* **WORK TO DO**: Revise the material below so that every instance of "GUI agent" reads "UI agent", leaving everything else the same.

··········

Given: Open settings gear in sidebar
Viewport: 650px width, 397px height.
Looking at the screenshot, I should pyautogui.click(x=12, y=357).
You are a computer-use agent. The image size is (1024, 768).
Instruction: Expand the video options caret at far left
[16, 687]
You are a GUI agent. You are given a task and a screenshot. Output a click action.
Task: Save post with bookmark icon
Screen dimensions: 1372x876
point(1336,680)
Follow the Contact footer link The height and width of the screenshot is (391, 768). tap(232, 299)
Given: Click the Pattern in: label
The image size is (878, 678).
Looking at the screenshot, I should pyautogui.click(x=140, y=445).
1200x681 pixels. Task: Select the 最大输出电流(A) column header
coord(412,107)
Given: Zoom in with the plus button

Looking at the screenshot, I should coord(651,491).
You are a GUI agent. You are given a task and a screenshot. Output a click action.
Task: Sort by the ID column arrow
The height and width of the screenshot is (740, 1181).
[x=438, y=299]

··········

* **FINISHED TASK**:
Given: Open settings gear in sidebar
Viewport: 650px width, 397px height.
Looking at the screenshot, I should pyautogui.click(x=12, y=357).
You are a computer-use agent. The image size is (1024, 768).
Instruction: Expand the video options caret at far left
[16, 687]
You are a UI agent. You are given a task and a screenshot. Output a click action.
Task: Save post with bookmark icon
Screen dimensions: 1372x876
point(1336,680)
Follow the Contact footer link The height and width of the screenshot is (391, 768). tap(232, 299)
Given: Click the Pattern in: label
The image size is (878, 678).
Looking at the screenshot, I should pyautogui.click(x=140, y=445).
1200x681 pixels. Task: Select the 最大输出电流(A) column header
coord(412,107)
Given: Zoom in with the plus button

Looking at the screenshot, I should coord(651,491).
You are a UI agent. You are given a task and a screenshot. Output a click action.
Task: Sort by the ID column arrow
The height and width of the screenshot is (740, 1181).
[x=438, y=299]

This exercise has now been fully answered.